Zestaw zadań:
A: Który aspekt miłości Boga do nas oddaje Bogini-Matka według fragmentu do przeczytania?
B: Jak brzmi po angielsku to zdanie z fragmentu do przeczytania: „Kult Wielkiej Bogini jest znacznie starszy niż chrześciajństwo i wciąż ma wielu wyznawców”?

Fragment do przeczytania:
--------------------

Owa Bogini-Matka, ktora tak ciebie meczy, tez jest pewnym pojeciem, ktore ludziom jest bliskie, a Kosciol wpisal w nie Maryje- Matke Boga-Czlowieka i nasza, po tym, kiedy Jezus oddal ja nam pod krzyzem. Sama Bogini-Matka oddaje tez jeden za aspektow milosci Boga do nas: milosci macierzynskiej, dajacej zycie, tulacej niemowle, troszczacej sie o ludzi.
Dlatego Duch sw, ma nas doprowadzic do pelnej prawdy, bo 2000 lat temu wiele rzeczy byloby dla tamtejszych ludzi nie do pojecia. Juz samo zmartwychwstanie bylo szokiem, a o kwantach nikomu sie nie snilo (skrot myslowy). Kiedys "glowny" Bog musial byc "meski", bo kobieta byla w patriarchacie prawnie nic nie znaczacym dodatkiem do meza, jego wlasnoscia.
Juz sam fakt, ze Maryja jest tak wazna podnosil role kobiet w chrzescijanstwie. co z tego wychodzilo przez stulecia, to sami wiemy, ale nie znaczy to, ze chrzescijanstwo w swej istocie jest anty-kobiece.

Shamanka napisał(a):
Zauważ też ze 3 wielkie religie monoteistyczne: Judaizm, Islam i Buddyzm nie wprowadzają Bogini czy Kobiety jako zastępczą Wileką Matkę, jak Chrześcijanie Maryję by ograbić pogan z ich kultury i wiary. Na marginesie było to dla mnie niemoralne i złe zachowanie.


Jezeli wprowadzono Maryja jako zastepstwo dla Bogini Matki. Ale tak nie bylo. Szczegolnie w pierwszych wiekach zwracano uwage na glowna role Jezusa Chrystusa. I ze wzgledu na Niego dostrzezono role Jego Matki.
Chrzescijanstwo nie mialo na celu zamienienie bostw na swietych. Podejrzewam, ze byl to naturalny proces psychologiczny, jako ze my wszyscy do dzis, chcemy miec poczucie, ze kogos w zaswiatach mozemy zmusic do tego, zeby dzialo sie tak jak my chcemy. W chrzescijanstwie naprawde chodzi o to, zebysmy my uznali, ze Bog chce dla nas dobrze i nie starali sie Go "przekabacic", ale przyjeli Jego wole.



Jak było naprawdę nie wiemy, bo źródła są niepewne. Tak naprawdę nie mamy dowodu na istnienei Jezusa i Maryji. Osobiscie wierzę, ze Jezus żył bo skad niby akutrat Jego anuki stworzyłyby chrześciajaństwo? A skoro żył i był człowiekiem Matkę musiał mieć.

Kult Wielkiej Bogini jest znacznie starszy niż chrześciajństwo i wciąż ma wielu wyznawców.

--------------------

Dane wejściowe:
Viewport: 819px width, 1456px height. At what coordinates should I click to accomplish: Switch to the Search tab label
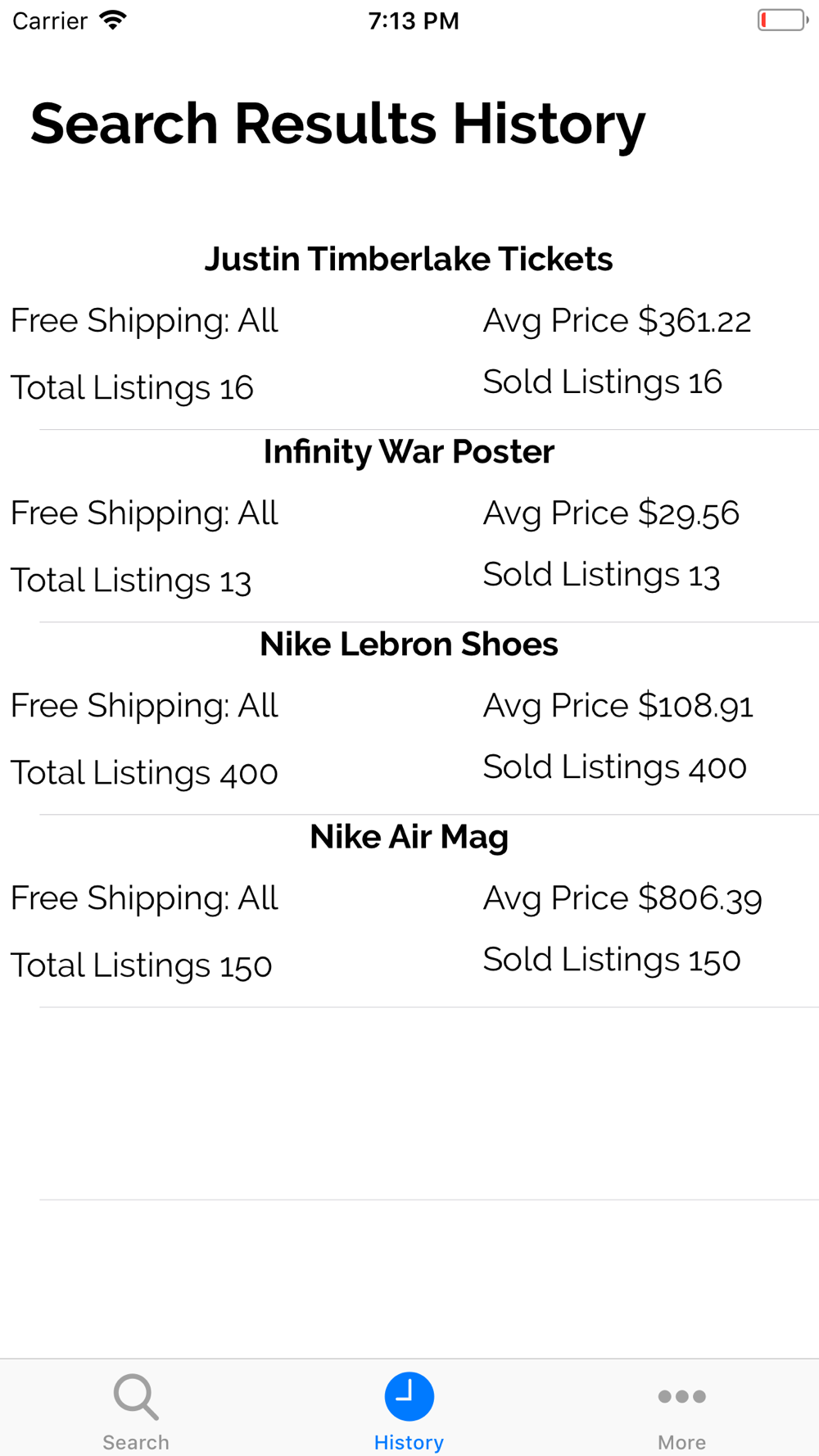(136, 1442)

--------------------

Wyniki zadań:
A: Miłość macierzyńską, dającą życie, tulącą niemowlę i troszczącą się o ludzi.

B: The cult of the Great Goddess is much older than Christianity and still has many followers.